Diğer fiiller de buna kıyâs edilebilir. Meselâ, şifâyı ilaçdan ya da doktordan bilmek de gizli şirk olur. Şifâyı veren Allah'dır, ilacı da doktoru da hastalığı da şifâyı da Allah halketmişdir. Meselâ rızkı tarladan, ağaçdan, denizden, ormandan ya da iş yerinden, patrondan bilmek de şirke girmekdir. Rezzâk, ancak Allah'dır, diğerleri birer vâsıtadır. Allah dilerse insana vâsıtasız da rızk verebilir. Nitekim Kur`an'da bunun misâlleri zikredilmişdir. Hazret-i Meryem'e bahşolunan rızk ( كُلَّمَا دَخَلَ عَلَيْهَا زَكَرِيَّا الْمِحْرَابَ وَجَدَ عِندَهَا رِزْقاً قَالَ يَا مَرْيَمُ أَنَّى لَكِ هَذَا قَالَتْ هُوَ مِنْ عِندِ اللّهِ إنَّ اللّهَ يَرْزُقُ مَن يَشَاء بِغَيْرِ حِسَابٍ / küllemâ dehale aleyhâ zekeriyyel mihrâbe vecede indehâ rızkâ, kâle yâ meryemu ennâ leki hâzâ kâlet hüve min indillâh, innallâhe yerzuku men yeşâu bi gayri hısâb), Hazret-i Îsâ'nın duâsıyla inen sofra (قَالَ عِيسَى ابْنُ مَرْيَمَ اللَّهُمَّ رَبَّنَا أَنزِلْ عَلَيْنَا مَآئِدَةً مِّنَ السَّمَاء تَكُونُ لَنَا عِيداً لِّأَوَّلِنَا وَآخِرِنَا وَآيَةً مِّنكَ وَارْزُقْنَا وَأَنتَ خَيْرُ الرَّازِقِينَ /Kâle îsebnü meryemellâhümme rabbenâ enzil aleynâ mâideten mines semâi tekûnu lenâ îden li evvelinâ ve âhirinâ ve âyeten minke, verzuknâ ve ente hayrur râzikîn) ve Hazret-i Mûsâ'nın kavmine indirilen bıldırcın eti ile kudret helvası (وَأَنزَلْنَا عَلَيْكُمُ الْمَنَّ وَالسَّلْوَى ve enzelnâ aleykümü'l-menne ve's-selvâ) gibi.

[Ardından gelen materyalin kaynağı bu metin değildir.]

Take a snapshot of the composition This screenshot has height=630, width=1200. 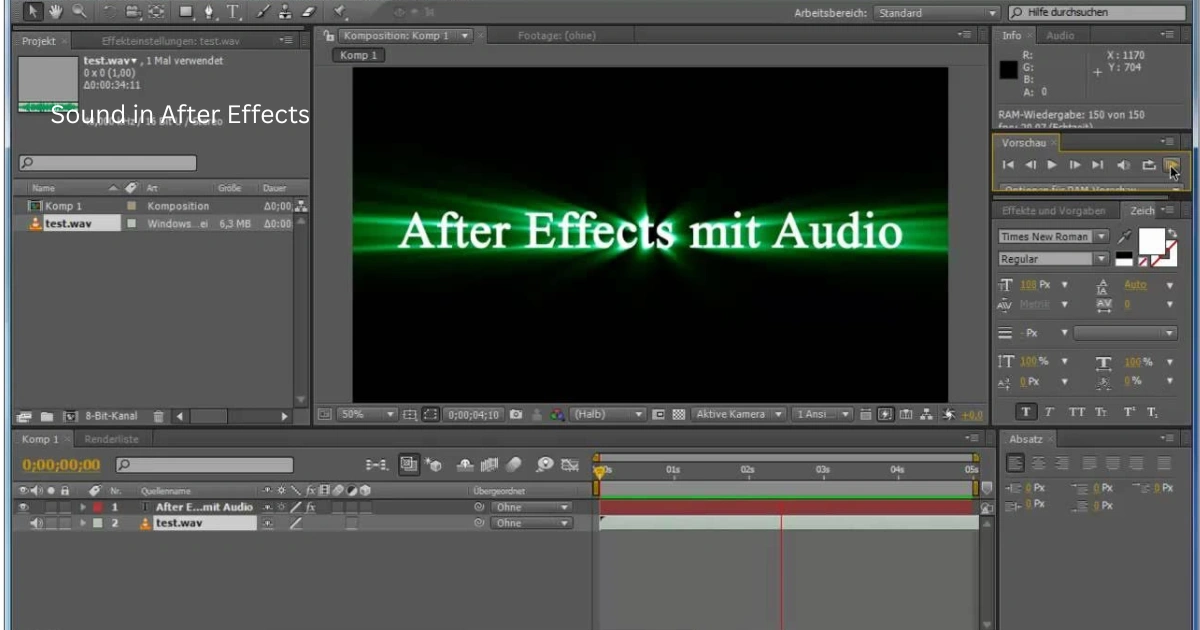(x=516, y=413)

Ucub da gizli şirkden kaynaklanır. Çünkü ucub ibâdetine güvenmekdir. Yaptığı ibâdetlerin kendisini cennete götüreceğine inanan kimse, gizli şirke batmışdır. Cennete ancak Allah'ın lutfuyla girilir, ibâdetler kulluk vazîfemizdir.
Misâller çoğaltılabilir. Hepsinin de varacağı yer aynıdır. Kısacası şirk-i hafî, tevhîdin zâhirine değil, tevhîd-i ef'âl, tevhîd-i sıfât ve tevhîd-i zât gibi mertebelerle tarif edilen bâtınına muhâlefet etmekdir. Bu yüzden de tam ma'nâsıyla tezkiye-i nefs ve tasfiye-i kalb etmeden şirkden berî olmak mümkün olmaz. Tezkiye-i nefs etmek de büyük bir mücâhede gerektirdiği için pek az insan buna muvaffak olabilir. Nitekim Sûre-i Yûsuf'daki, "وَمَا يُؤْمِنُ أَكْثَرُهُمْ بِاللّهِ إِلاَّ وَهُم مُّشْرِكُونَ / Ve mâ yü’minu ekserühüm billâhi illâ ve hüm muşrikûn/ Onların çoğu Allaha şirk koşmaksızın îmân etmez" âyet-i kerîmesi bu hakîkati beyân eder.